In recent years, the generation and manipulation of subwavelength optical fields has become of great interest, because of potential applications in optical data processing [1], biophotonics [2], quantum [3] and nonlinear optics [4]. In the field of optical data processing, the integration of discrete photonic components on a chip has been a long-standing goal. Micrometer-scale waveguides, switches [5,6], delay lines [7], and routers [8] have been realized in various silicon-based materials. As more such components are fabricated on small areas, bending losses start to play an important role. Bending losses have been studied experimentally in photonic crystal [9–11], silicon [12], and silicon-on-insulator (SOI) [13] waveguides.

Recently, subwavelength confinement has been realized with surface plasmon polariton (SPP) optics [14], which could offer an alternative way to guide light on the submicron scale. Surface plasmon polaritons are electromagnetic surface waves coupled to charge oscillations at a metal-dielectric interface [15]. The evanescent field of SPPs typically extends a few hundred nanometers into the dielectric, and on the order of the skin depth (~10 nm) into the metal. This confinement to the metal-dielectric interface makes SPPs a natural candidate for the platform of choice in integrated optics. By using a strip of metal, plasmons can be confined to two-dimensional metal waveguides [16]. Further modifications of the number and shape of metal-dielectric interfaces resulted in high-confinement SPP waveguides, such as triangular wedges [17], dielectric stripes on metal [18], slot waveguides [19–21], and metallo-dielectric fiber waveguides [22]. Basic integrated plasmonic components such as interferometers and ring resonators have been successfully demonstrated in channel plasmon waveguides [23]. Transmission through S-shaped bends, splitters [24], and directional couplers [25] has been shown in dielectric stripes on metal. In addition metal nanowires can support guided plasmonic modes for arbitrarily small non-zero radii [22,26]. Verhagen et al. showed that such nanowires, with a width as small as 60 nm, can be fabricated on a chip and efficiently coupled to from the far field [27].

In this paper we present a study of bending losses in plasmonic nanowire waveguides. We use the adiabatic coupling scheme demonstrated in [27] to excite nanowire plasmon polaritons (NPPs) on wires with widths of 70 nm and 40 nm. The NPPs propagate through bends with radii of curvature (R_{C}) ranging from 1 to 12 μm. With a phase- and polarization-sensitive near-field microscope we measure the electric field in the wire in both straight and curved segments. We determine the transmission through the bends as a function of R_{C}. We use the straight wire segments to measure propagation losses due to Ohmic damping and surface roughness, and then subtract that from the overall transmission losses in bends to reveal pure bending loss. Our data is supported by Finite Difference Time Domain (FDTD) modeling. A simple analytical model is used to describe the trend of the bending losses as a function of R_{C}.

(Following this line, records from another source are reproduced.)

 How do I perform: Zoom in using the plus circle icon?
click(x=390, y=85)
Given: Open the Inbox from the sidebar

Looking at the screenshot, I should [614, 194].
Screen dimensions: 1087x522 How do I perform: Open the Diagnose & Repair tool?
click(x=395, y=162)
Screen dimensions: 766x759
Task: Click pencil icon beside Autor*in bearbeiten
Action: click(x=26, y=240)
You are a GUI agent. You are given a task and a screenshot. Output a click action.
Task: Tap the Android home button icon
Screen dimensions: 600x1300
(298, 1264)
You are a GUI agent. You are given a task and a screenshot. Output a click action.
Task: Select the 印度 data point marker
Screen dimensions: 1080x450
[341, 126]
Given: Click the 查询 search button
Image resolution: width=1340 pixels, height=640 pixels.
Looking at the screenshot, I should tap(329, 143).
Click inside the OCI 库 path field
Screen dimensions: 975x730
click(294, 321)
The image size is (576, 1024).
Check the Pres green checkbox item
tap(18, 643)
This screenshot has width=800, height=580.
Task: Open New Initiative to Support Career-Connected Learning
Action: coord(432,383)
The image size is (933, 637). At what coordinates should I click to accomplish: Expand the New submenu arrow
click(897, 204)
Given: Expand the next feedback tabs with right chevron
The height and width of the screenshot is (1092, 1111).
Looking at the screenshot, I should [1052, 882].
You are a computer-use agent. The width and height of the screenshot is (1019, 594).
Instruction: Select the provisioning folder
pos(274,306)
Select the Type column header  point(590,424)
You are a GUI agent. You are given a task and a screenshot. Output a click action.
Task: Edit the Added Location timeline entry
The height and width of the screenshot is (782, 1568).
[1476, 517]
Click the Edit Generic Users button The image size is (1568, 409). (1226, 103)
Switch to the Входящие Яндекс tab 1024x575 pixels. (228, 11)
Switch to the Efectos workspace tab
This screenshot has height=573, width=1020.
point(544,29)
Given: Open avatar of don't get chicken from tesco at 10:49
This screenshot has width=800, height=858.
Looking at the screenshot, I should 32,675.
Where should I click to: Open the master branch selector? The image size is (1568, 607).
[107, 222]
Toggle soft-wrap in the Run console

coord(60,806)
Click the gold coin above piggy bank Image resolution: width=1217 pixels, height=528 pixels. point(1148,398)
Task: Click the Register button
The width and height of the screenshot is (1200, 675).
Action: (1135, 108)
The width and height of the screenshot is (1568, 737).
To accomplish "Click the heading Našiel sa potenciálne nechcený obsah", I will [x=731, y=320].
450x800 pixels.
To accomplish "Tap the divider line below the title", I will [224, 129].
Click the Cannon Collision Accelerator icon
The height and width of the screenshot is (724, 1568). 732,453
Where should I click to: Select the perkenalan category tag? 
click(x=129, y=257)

## 2. Sample fabrication and near-field measurement

The gold nanowires are fabricated on a glass (BK-7) substrate using electron beam lithography. A 150 nm thick positive-resist layer (Zep520) is spin coated onto the substrate, after which a conductive polymer layer (necessary for electron beam exposure) is spin coated on top of the resist layer. After exposure the sample is developed in N-amyl acetate, removing all the exposed resist. A 50 nm thick gold layer is evaporated onto the substrate. The remaining resist and gold are chemically removed in a lift-off process, with N-Methylpyrrolidone. The designed structures consist of a grating of subwavelength holes, and a taper which is connected to a curved nanowire waveguide. The grating has a pitch of 1 μm. This pitch is chosen for the excitation of surface plasmon polaritons at the gold/glass interface, with a free-space wavelength λ_{o} = 1.55 µm. A beam of SPPs propagates into the tapered waveguide, and is adiabatically funneled to a nanowire [27]. The nanowire waveguides had a width of either 40 or 70 nm; as measured with a scanning electron microscope (SEM). Figures 1(a)
and 1(b) depict scanning electron micrographs of typical fabricated nanowire structures. Figure 1(b) depicts a straight nanowire section, with a width of 70 nm and Fig. 1(a) depicts a curved section with a radius of curvature of 6 μm. In all the investigated structures, the nanowire waveguides were designed to make a 90° bend with R_{C} ranging from 1 to 12 μm.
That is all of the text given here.